オフィスのドアが静かに開き、凛太郎が入ってくる。今日の彼はダークブルーのオーダーメイドスーツに身を包み、その佇まいは控えめながらも圧倒的な存在感を放っていた。その視線が私と交わった瞬間、私はゲームの中では決して見ることのなかった、深く、そしてどこか切なさを湛えた眼差しをしていた。

「おはよう、沙耶香」

彼は私の向かいの椅子に、まるでそこが自分の指定席であるかのように、優雅に腰を下ろした。

「ご用件は何でしょう」

私は努めて事務的な声を出した。

「このプロジェクトの詳細について、君と話しておく必要があると思ってね」

凛太郎は書類を一部取り出し、テーブルの上に滑らせる。

「特に、投資比率とリスク評価の部分だ」

私は書類に目を通しながら、ますます混乱した。これは確かにごく普通の提携プロジェクトで、神崎グループの規模からすれば、彼が自ら口を出すほどのものでは到底ない。

「このような件は、担当の者に任せればよろしいでしょう」

私は書類を閉じ、彼の瞳をまっすぐに見据えた。

「凛太郎様が、わざわざいらっしゃる必要はございません」

凛太郎の口元が、微かに綻んだ。

「だが、私は君の判断を信頼しているんだ、沙耶香」

その言葉に、私の心臓が不意に跳ねる。彼の声には、言葉では言い表せない甘さが含まれていて、ゲームの中のあの礼儀正しくもよそよそしい完璧な彼とは、まるで別人だった。

「凛太郎様……」

私は冷静さを保とうと必死だった。

「あなたは今まで、こんな些細なことで自ら動くようなことはなさいませんでしたわ」

「それは、多分……」

彼は一瞬言葉を切り、私を射抜くように見つめた。

「君の考えを、もっと知りたくなったからだろう」

背筋に、ぞくりと冷たいものが走った。

断言できる。これは絶対に、ゲームの中の神崎凛太郎が口にする言葉ではない。

§

翌日も、凛太郎はやってきた。

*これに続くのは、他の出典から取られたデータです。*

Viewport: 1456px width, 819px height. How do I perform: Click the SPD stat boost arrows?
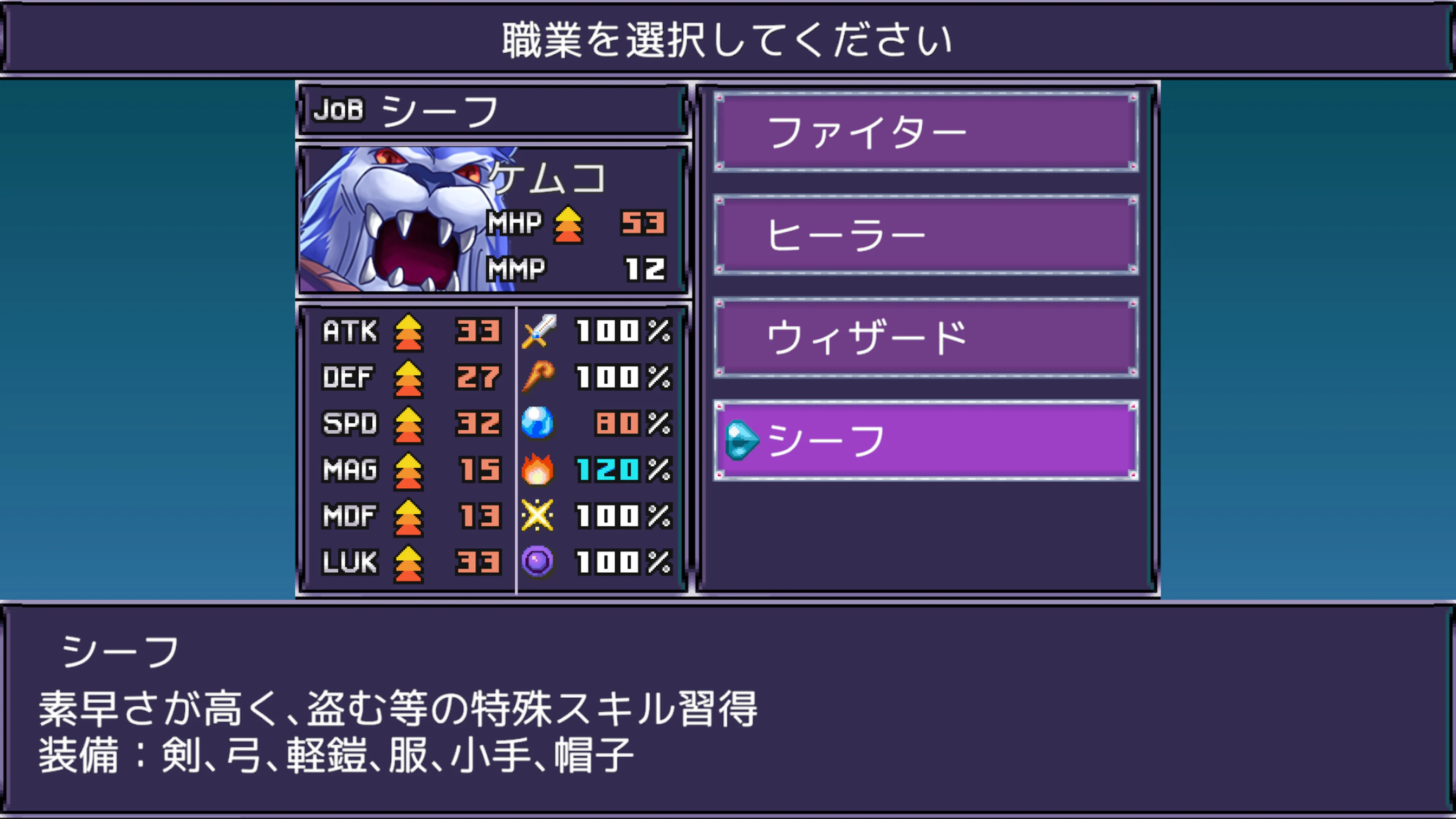[x=409, y=424]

今度の口実は、市場分析報告書に双方の確認印が必要だという、新入社員にでも任せられるような用件だった。

「最近、お暇なのかしら」

思わず、棘のある言葉が口をついて出た。

「まさか」

凛太郎は楽しげに微笑む。

「ただ、何事も自分でやらなければ気が済まない性分でね」

彼は立ち上がり、私のオフィスの床から天井まである窓辺まで歩くと、眼下に広がる東京の街並みを見下ろした。

「沙耶香、僕たちの間に……何かが足りないと感じたことはないかい?」

私の心臓が、どくん、と大きく脈打つ。その言葉はあまりにも甘く、彼のいつものスタイルとはかけ離れていた。

「……どういう意味か、分かりかねますわ」

声が震えないようにするので精一杯だった。

「コミュニケーションだよ」

彼は振り返り、私を見る。その瞳には、私には読み取れない光が揺らめいていた。

「僕たちは婚約者だというのに、まるで一度も、本当の意味で心を通わせたことがないようだ」

心を通わせる? 神崎凛太郎が、この私——桐生沙耶香と?

そんなこと、ゲームでは絶対にありえない展開だ。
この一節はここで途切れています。